5. Is de geachte minister eveneens van mening dat de bestaande toestand waarbij twee verschillende lijsten worden gehanteerd niet wenselijk is ? Welke maatregelen zal de geachte minister nemen opdat aan deze situatie een einde wordt gesteld ?

Antwoord : De wet van 10 april 1990 op de bewakingsondernemingen, de beveiligingsondernemingen en de interne bewakingsdiensten (Belgisch Staatsblad van 29 mei 1990), gewijzigd door de wet van 18 juli 1997 (Belgisch Staatsblad van 28 augustus 1997) bepaalt dat niemand een beveiligingsonderneming mag exploiteren indien hij niet vooraf erkend is door de minister van Binnenlandse Zaken.

In uitvoering van deze wet zijn in België momenteel 808 ondernemingen erkend als beveiligingsonderneming.

Het Belgisch Verbond der Verzekeringsondernemingen, het BVVO, heeft op basis van een Europese verordening (nr. 3922/92 van 21 december 1992) het recht om zelf bijkomende normen te hanteren voor het toekennen van kortingen bij het sluiten van anti-diefstal polissen.

De normen die het BVVO hanteert en deze van de wet van 10 april 1990 hebben verschillende doelstellingen : de Belgische wetgever beoogde voornamelijk een professionalisering van de sector en het waarborgen van zijn integriteit, terwijl het BVVO vooral probeert eventuele fraude door de bezitter van het alarmsysteem te voorkomen.

Het BVVO hanteert concrete installatienormen. De BVVO-gecertifieerde installateurs werken trouwens enkel met alarmmateriaal waarvoor ze een geschiktheidsproef hebben afgelegd. Het BVVO controleert elk jaar enkele van de door haar gecertifieerde ondernemingen op de naleving van haar normen.

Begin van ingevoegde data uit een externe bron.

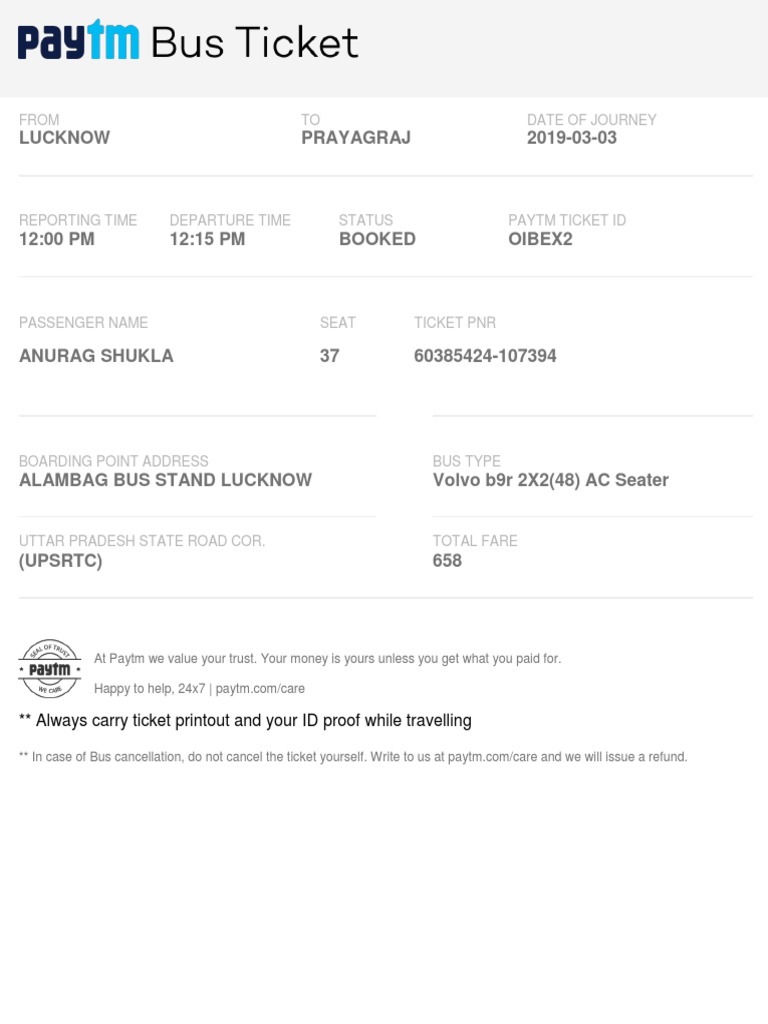Click the UPSRTC operator name

(60, 561)
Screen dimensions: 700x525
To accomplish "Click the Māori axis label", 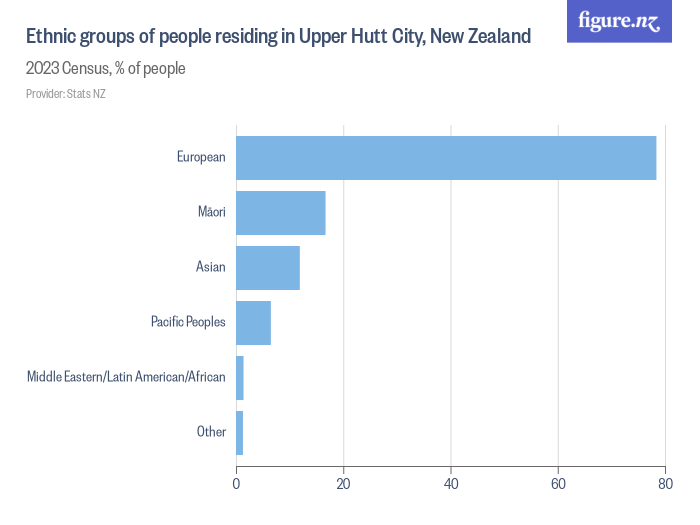I will (x=212, y=211).
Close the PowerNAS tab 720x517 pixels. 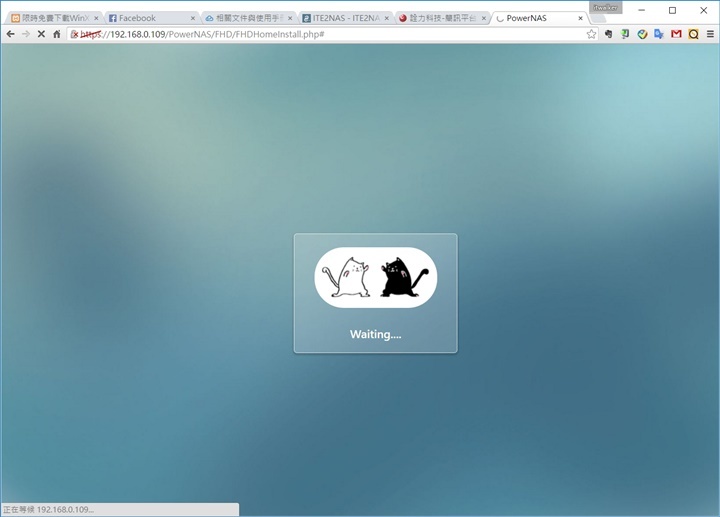[x=580, y=18]
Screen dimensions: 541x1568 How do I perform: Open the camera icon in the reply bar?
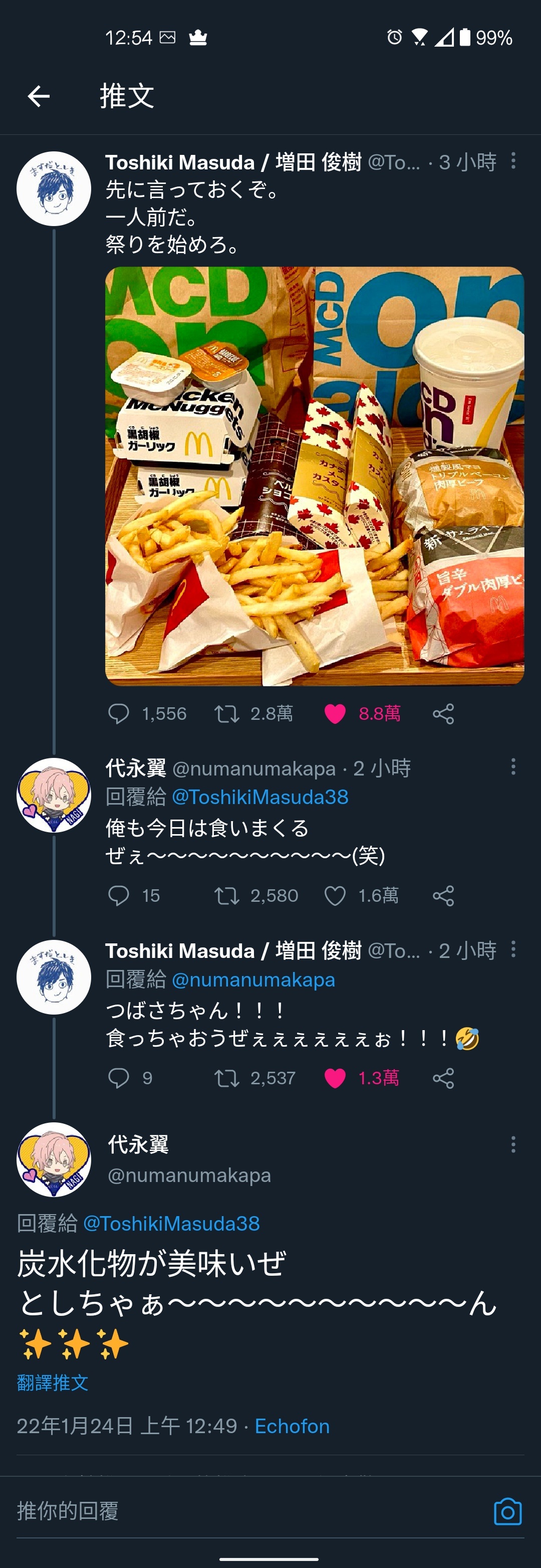pos(507,1511)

Momenteel voldoen 212 ondernemingen aan de normen van het BVVO.

Het beschikken over een erkenning als beveiligingsonderneming overeenkomstig de wet van 10 april 1990 is een voorwaarde sine qua non voor het BVVO. De bijkomende eisen, opgesteld door het BVVO mogen derhalve niet indruisen tegen de bepalingen van de wet.

Bijgevolg zijn alle door het BVVO gecertifieerde ondernemingen, ondernemingen die voorafgaandelijk door het ministerie van Binnenlandse Zaken erkend zijn. Niet elke onderneming echter, die door de minister van Binnenlandse Zaken erkend is, is ook gecertifieerd door het BVVO, omdat deze certificatie duur is.

De door de Belgische wet opgelegde normen kunnen worden beschouwd als minimumnormen, die uiteraard door het BVVO steeds worden gerespecteerd.

Het systeem van erkenning door de minister van Binnenlandse Zaken en het certificatiesysteem van het BVVO kunnen dus samengaan.

Het is evenwel wenselijk om tot een grotere harmonisatie tussen beide stelsels te komen (zoals deze al bereikt is voor het materiaal dat dient gebruikt te worden door de beveilingsondernemingen, waarvan slechts één lijst is).

De administratie pleegt reeds overleg met het BVVO teneinde tot een vergelijk te komen. Gezien de wettelijke basis van de twee systemen is het niet eenvoudig om snel tot een vergelijk te komen. De werkzaamheden zullen in de toekomst verder gezet worden.